ACTION ITEM -
Give back word for word every line from the one that includes "Screen dimensions: 800x449" through the last line of the listing, and nothing besides.

☆ ☆ ☆ ☆ ☆

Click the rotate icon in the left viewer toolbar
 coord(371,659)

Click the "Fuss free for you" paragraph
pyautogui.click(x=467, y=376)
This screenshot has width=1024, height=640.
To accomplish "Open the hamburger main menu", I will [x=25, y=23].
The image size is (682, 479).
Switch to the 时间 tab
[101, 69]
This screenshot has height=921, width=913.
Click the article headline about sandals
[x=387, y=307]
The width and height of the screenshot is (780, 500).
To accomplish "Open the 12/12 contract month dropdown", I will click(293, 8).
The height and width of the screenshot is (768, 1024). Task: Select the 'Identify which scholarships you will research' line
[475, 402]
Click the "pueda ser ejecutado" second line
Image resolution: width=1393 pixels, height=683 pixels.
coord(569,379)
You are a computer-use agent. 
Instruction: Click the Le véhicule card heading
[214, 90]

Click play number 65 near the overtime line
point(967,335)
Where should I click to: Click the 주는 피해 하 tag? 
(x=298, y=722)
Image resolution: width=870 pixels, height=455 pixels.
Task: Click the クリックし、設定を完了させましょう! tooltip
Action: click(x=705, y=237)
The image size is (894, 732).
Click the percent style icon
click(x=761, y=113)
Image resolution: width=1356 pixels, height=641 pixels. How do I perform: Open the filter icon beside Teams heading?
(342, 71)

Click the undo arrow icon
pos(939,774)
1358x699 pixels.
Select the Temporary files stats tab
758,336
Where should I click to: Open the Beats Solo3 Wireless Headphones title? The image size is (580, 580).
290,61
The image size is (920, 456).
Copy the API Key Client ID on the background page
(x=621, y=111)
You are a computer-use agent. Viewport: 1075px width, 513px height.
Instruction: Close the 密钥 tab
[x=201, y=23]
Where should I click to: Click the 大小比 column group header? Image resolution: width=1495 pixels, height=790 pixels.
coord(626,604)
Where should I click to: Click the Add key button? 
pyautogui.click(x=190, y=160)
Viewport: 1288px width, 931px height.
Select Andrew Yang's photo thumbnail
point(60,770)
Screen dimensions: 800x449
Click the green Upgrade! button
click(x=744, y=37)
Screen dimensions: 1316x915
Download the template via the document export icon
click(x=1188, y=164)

☆ ☆ ☆ ☆ ☆

TASK ANSWER -
Screen dimensions: 800x449
Click the green Upgrade! button
click(x=744, y=37)
Screen dimensions: 1316x915
Download the template via the document export icon
click(x=1188, y=164)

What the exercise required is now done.